**PROBLEM DESCRIPTION**
After locating the line with "You are a computer-use" in the entries below, set down exactly that line and each one after it to the end, skipping pictures.

[Screenshot grounding data]

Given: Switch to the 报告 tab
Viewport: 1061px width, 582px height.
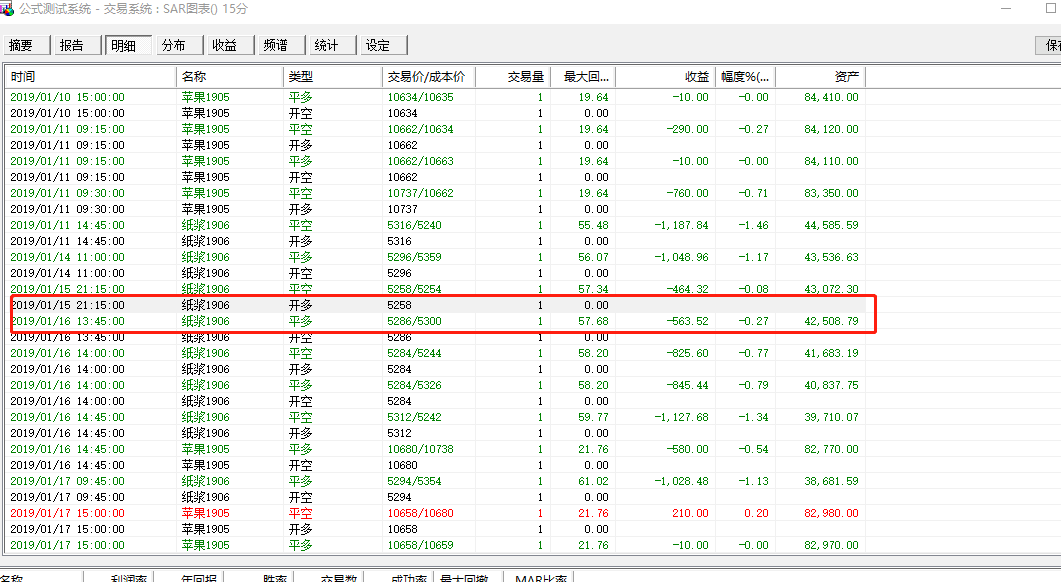Looking at the screenshot, I should [x=71, y=45].
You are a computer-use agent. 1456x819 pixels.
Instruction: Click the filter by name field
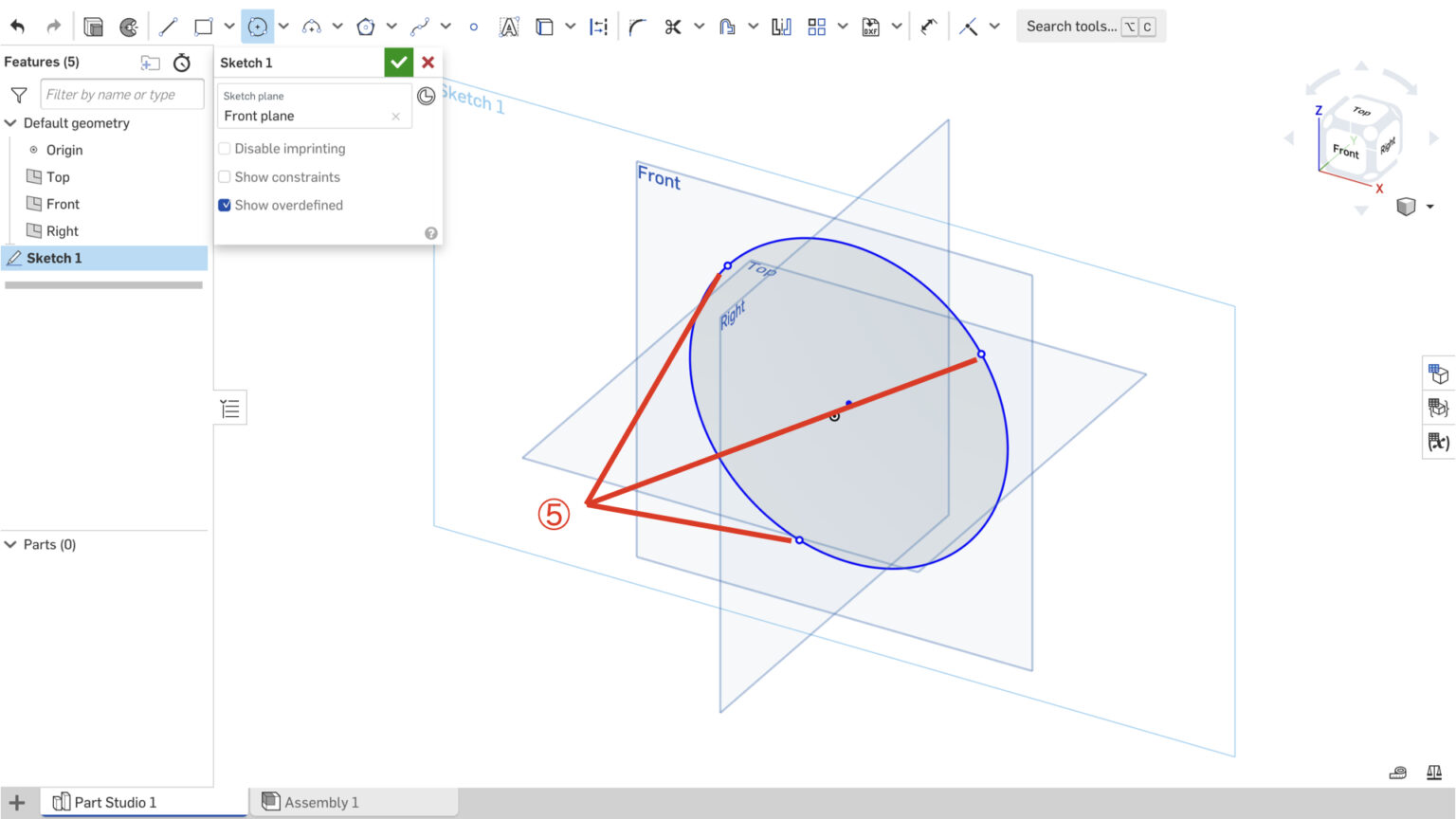point(121,94)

**OUTPUT OF THE EXERCISE**
You are a computer-use agent. 1456x819 pixels.
Instruction: Click the filter by name field
point(121,94)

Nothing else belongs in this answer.